Mark McLaughlin warns that business disposals can have unexpected and unwelcome tax outcomes if not handled carefully.
‘The Devil is in the detail’ is a well-known saying. It is very apt when it comes to the sale and purchase of assets, for example shares in a property investment company.
The share sale and purchase agreement in this example should be drafted carefully to reflect the economic reality of the transaction and prevent unnecessary tax liabilities.
Unfortunate wording
For example, in McEnroe and Newman v Revenue and Customs [2022] UKFTT 113 (TC), the appellant taxpayers sold a company (‘KCPL’). The sale and purchase agreement stated that the consideration for the shares was £8m. KCPL owed approximately £1.1m to Allied Irish Bank (AIB). On the day of sale, the buyer’s solicitors transferred £8m to the taxpayers’ solicitors, who transferred funds to AIB to redeem the loan owed by KCPL before remitting the balance to the taxpayers.
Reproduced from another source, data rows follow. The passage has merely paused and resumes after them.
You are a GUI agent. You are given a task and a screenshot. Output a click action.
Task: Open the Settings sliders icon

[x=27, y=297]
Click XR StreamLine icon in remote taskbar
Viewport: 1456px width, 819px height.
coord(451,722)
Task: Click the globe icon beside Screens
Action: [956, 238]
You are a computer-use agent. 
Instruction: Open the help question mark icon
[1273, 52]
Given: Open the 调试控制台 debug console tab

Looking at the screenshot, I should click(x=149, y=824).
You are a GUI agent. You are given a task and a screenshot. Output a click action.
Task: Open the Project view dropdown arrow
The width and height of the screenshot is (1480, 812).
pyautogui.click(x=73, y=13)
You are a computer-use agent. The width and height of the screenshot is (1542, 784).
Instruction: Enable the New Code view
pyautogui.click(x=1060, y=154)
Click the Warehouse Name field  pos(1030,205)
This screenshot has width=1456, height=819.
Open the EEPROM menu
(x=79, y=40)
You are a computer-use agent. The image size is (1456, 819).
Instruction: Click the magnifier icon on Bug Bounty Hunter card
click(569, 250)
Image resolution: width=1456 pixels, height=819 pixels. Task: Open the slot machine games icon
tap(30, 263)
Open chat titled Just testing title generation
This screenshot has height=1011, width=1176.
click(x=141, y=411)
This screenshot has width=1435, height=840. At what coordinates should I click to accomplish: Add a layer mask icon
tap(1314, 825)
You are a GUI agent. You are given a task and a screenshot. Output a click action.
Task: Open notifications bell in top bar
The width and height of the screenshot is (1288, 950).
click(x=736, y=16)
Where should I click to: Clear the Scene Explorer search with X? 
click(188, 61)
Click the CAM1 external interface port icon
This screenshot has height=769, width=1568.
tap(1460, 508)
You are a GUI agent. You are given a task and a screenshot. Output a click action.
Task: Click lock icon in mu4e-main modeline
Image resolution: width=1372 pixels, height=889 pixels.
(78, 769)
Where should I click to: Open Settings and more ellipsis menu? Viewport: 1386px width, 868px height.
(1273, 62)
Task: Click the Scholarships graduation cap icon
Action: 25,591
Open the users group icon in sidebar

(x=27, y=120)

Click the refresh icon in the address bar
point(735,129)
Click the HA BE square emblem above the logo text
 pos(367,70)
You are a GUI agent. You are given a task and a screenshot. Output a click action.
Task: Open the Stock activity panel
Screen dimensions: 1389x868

The taxpayers’ self-assessment returns both showed consideration for the shares as 50% of £6.9m. However, HM Revenue and Customs (HMRC) contended that the consideration should be 50% of £8m. On appeal, whilst the FTT accepted that the taxpayers did not receive £8m but £6.9m, they were entitled to £8m under the contract, which was unambiguous. The FTT concluded that £8m should be used as the consideration figure for tax purposes.
Forward planning
In addition to wording the share sale and purchase agreement correctly, the tax implications of the transaction need to be properly considered in advance, so that the deal can be structured as tax-efficiently as possible and unnecessary tax liabilities can be prevented.
For example, in Tedesco v Revenue and Customs [2022] UKFTT 171 (TC), the taxpayer held 218 out of 270 shares in a company (E). The taxpayer (for the shareholders) and the purchaser’s representative (‘SAA’) agreed that the trust would purchase the entire share capital of E for £1.5m. The sale of E was staggered, with 132 shares in E (‘sale shares A’) being sold at first completion, with the remaining 138 shares (‘sale shares B’) being sold at second completion. E had borrowed funds from RBS. The share sale agreement indicated that the shares in E would be bought free of any secured debt.
The trust paid £800,000 to the taxpayer’s solicitors for 132 shares. The solicitors discharged E’s borrowing of £693,286 from RBS and transferred £96,500 to the taxpayer. The taxpayer then held 138 shares in E and the trust 132 shares. Subsequently, the trust paid £700,000 for the taxpayer’s remaining 138 shares. The taxpayer tried to claim the cost of repaying E’s borrowing of £693,286 as a cost of disposal of its shares, but HMRC disagreed. The FTT concluded that the taxpayer’s discharge of E’s borrowing was not expenditure ‘on’ the shares, and it was not expenditure that was reflected in the ‘state or nature’ of the shares. Thus, the cost to the taxpayer of repaying E’s borrowing was not an allowable deduction (within TCGA 1992, s 38(1)(b)).
Practical tip
The lesson from Tedesco is perhaps best summed up by the FTT: “…it can transpire that a person has ordered his affairs in such a way that the tax is more than it might otherwise be. Unfortunately for the appellant, it is not relevant to the determination of this appeal that a different tax consequence might attach to different facts if the appellant had instead followed a different course of action.” HMRC will generally tax the transaction according to what actually happened; this will not necessarily be what was intended to happen.